Update how-to-nlp-processing-batch.md

santiagxf · web-flow · commit 8c9dd335839f · 2023-05-26T18:51:58.000-04:00
diff --git a/articles/machine-learning/how-to-nlp-processing-batch.md b/articles/machine-learning/how-to-nlp-processing-batch.md
@@ -1,7 +1,7 @@
 ---
-title: "Text processing with batch endpoints"
+title: "Deploy and run language models in batch endpoints"
 titleSuffix: Azure Machine Learning
-description: Learn how to use batch deployments to process text and output results.
+description: Learn how to use batch deployments to process text with large language models.
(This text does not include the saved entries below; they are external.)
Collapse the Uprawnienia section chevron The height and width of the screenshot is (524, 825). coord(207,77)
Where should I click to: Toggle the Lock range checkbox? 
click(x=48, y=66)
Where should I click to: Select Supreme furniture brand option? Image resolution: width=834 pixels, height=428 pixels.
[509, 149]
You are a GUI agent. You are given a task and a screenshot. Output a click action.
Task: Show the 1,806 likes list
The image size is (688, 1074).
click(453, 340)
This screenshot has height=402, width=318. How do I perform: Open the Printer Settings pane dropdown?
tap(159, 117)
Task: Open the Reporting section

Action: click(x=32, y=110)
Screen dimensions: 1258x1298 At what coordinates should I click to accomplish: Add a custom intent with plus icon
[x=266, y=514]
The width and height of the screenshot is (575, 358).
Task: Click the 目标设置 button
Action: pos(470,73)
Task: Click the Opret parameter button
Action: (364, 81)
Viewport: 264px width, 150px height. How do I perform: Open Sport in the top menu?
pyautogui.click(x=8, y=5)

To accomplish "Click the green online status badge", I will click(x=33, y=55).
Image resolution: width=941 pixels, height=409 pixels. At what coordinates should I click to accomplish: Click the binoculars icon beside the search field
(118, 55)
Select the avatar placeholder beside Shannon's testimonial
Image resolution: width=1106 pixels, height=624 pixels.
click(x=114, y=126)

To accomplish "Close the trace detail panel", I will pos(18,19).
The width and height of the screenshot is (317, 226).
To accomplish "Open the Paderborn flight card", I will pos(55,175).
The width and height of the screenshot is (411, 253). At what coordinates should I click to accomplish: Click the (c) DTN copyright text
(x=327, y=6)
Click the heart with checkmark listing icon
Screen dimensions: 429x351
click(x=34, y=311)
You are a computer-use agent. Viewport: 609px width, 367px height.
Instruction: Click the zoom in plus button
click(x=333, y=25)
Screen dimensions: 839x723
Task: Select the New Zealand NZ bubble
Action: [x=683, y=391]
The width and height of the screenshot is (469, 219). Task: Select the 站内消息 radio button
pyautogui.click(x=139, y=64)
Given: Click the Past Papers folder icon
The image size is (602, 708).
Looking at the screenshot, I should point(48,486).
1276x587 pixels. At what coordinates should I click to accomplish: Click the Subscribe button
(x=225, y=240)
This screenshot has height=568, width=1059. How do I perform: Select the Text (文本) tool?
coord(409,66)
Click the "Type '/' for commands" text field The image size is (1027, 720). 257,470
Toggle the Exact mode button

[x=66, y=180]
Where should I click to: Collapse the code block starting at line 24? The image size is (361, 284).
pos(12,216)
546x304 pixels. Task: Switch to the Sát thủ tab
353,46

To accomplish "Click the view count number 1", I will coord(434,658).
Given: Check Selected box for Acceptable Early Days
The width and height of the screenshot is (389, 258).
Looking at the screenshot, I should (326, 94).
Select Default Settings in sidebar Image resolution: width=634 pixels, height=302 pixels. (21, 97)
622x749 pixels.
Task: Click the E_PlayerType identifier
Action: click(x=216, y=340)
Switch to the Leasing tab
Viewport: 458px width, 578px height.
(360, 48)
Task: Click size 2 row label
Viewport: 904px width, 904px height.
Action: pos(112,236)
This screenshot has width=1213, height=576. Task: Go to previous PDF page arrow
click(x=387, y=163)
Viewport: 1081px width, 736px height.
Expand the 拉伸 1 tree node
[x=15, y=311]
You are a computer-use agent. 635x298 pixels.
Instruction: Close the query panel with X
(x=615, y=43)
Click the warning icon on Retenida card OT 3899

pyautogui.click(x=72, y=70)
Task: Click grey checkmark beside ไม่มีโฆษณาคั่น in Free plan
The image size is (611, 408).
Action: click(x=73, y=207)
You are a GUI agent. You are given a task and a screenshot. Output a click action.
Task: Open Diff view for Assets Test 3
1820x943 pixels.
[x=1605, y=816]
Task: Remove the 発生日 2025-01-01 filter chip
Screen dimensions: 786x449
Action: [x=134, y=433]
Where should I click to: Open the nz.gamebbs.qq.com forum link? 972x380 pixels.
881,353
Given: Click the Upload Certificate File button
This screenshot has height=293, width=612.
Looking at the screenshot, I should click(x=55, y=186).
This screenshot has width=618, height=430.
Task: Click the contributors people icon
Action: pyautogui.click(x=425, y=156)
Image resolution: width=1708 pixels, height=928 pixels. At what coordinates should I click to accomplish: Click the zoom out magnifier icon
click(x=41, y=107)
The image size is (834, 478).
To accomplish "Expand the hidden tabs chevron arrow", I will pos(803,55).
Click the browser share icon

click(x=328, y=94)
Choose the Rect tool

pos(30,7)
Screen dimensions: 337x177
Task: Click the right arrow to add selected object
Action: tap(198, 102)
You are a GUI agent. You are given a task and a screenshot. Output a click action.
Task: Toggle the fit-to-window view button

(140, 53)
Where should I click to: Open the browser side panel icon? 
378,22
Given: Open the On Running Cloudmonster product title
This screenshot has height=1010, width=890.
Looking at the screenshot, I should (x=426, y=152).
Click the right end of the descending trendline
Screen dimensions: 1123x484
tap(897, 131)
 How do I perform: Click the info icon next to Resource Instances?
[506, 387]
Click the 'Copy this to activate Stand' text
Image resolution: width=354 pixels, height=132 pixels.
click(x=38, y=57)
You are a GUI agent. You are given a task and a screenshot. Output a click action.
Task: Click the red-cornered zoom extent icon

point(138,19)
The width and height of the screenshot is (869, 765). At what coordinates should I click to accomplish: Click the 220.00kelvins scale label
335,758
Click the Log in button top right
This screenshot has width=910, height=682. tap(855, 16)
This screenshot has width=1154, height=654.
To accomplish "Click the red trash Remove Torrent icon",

 services: machine-learning
 ms.service: machine-learning
 ms.subservice: core
@@ -17,7 +17,7 @@ ms.custom: devplatv2
 
 [!INCLUDE [cli v2](../../includes/machine-learning-dev-v2.md)]
 
-Batch Endpoints can be used to deploy expensive models, like language models, over text data. In this tutorial you'll learn how to deploy a model that can perform text summarization of long sequences of text using a model from HuggingFace.
+Batch Endpoints can be used to deploy expensive models, like language models, over text data. In this tutorial you'll learn how to deploy a model that can perform text summarization of long sequences of text using a model from HuggingFace. It also shows how to do inference optimization using HuggingFace `optimum` and `accelerate` libraries.
 
 ## About this sample
 
@@ -141,7 +141,7 @@ Let's create the deployment that will host the model:
 
    > [!div class="checklist"]
    > * Indicates an `init` function that detects the hardware configuration (CPU vs GPU) and loads the model accordingly. Both the model and the tokenizer are loaded in global variables. We are not using a `pipeline` object from HuggingFace to account for the limitation in the sequence lenghs of the model we are currently using.
-   > * Notice that we are doing performing model optimizations to improve the performance using `optimum` and accelerate libraries. If the model or hardware doesn't support it, we will run the deployment without such optimizations.
+   > * Notice that we are doing performing **model optimizations** to improve the performance using `optimum` and `accelerate` libraries. If the model or hardware doesn't support it, we will run the deployment without such optimizations.
    > * Indicates a `run` function that is executed for each mini-batch the batch deployment provides.
    > * The `run` function read the entire batch using the `datasets` library. The text we need to summarize is on the column `text`.
    > * The `run` method iterates over each of the rows of the text and run the prediction. Since this is a very expensive model, running the prediction over entire files will result in an out-of-memory exception. Notice that the model is not execute with the `pipeline` object from `transformers`. This is done to account for long sequences of text and the limitation of 1024 tokens in the underlying model we are using.